Indoor tanning was the topic of a presentation by Seth Noar, a UNC Lineberger member and professor in the UNC School of Journalism and Mass Communication. He spoke on a 2014 study published in JAMA Dermatology that found that young women continue to use tanning beds, despite being aware of the health risks associated with indoor tanning. Of 706 university women surveyed, 45 percent indicated they had used tanning beds.

“The evidence is in: we know how bad this is, we know it’s a carcinogen, but we have a lot of work to do in getting the word out, not only to young women who do this behavior, but to parents,” Noar said.
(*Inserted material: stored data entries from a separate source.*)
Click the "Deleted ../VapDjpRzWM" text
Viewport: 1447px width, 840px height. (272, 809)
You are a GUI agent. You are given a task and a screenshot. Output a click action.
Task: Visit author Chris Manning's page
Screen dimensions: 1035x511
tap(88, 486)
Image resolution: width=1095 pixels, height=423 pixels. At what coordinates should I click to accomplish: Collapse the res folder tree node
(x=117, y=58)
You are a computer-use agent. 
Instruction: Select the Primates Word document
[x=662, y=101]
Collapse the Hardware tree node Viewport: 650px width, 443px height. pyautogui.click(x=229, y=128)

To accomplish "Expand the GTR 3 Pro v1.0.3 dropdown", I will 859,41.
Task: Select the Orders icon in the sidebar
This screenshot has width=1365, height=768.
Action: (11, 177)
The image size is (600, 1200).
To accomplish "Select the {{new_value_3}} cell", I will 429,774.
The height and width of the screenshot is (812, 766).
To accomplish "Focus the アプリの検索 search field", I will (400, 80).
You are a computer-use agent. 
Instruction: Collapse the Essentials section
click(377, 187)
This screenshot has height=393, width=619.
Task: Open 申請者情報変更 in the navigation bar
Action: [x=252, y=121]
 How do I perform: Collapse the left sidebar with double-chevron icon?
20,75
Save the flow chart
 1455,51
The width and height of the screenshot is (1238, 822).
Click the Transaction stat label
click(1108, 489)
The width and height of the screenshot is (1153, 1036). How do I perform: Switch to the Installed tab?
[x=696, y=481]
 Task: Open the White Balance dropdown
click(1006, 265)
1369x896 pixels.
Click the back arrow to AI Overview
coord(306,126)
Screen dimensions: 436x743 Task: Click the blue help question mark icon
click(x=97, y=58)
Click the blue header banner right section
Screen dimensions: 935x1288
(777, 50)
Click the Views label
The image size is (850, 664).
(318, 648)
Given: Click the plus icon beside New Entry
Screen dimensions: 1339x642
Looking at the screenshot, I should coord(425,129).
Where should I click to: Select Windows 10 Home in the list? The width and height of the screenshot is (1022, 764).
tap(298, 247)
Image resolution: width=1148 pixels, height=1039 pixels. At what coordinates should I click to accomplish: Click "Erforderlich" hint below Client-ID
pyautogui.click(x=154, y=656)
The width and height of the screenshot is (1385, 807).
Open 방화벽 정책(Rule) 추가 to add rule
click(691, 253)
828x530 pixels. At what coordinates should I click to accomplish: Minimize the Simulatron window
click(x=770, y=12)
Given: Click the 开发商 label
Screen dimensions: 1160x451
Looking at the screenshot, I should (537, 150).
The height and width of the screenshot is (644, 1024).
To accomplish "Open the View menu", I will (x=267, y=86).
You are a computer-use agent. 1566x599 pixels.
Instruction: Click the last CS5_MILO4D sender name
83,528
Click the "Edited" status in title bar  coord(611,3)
Also at the conference, a presentation by Karyn Stitzenberg, MD, MPH, FACS, a UNC Lineberger member and assistant professor of surgery in the UNC School of Medicine Division of Surgical Oncology, focused on a more uncommon type of melanoma – gynecologic melanoma. Vulvar and vaginal melanomas represent less than 2 percent of all melanomas. Although uncommon, the mortality rate from these melanomas is very high because patients generally present with advanced disease. To improve early detection, more provider awareness and education is needed. She said any sign of pigmentation in the external female genital organs or in vaginal tissue should be biopsied.

The 10th annual UNC Multidisciplinary Conference is already in the planning stages for February 2016.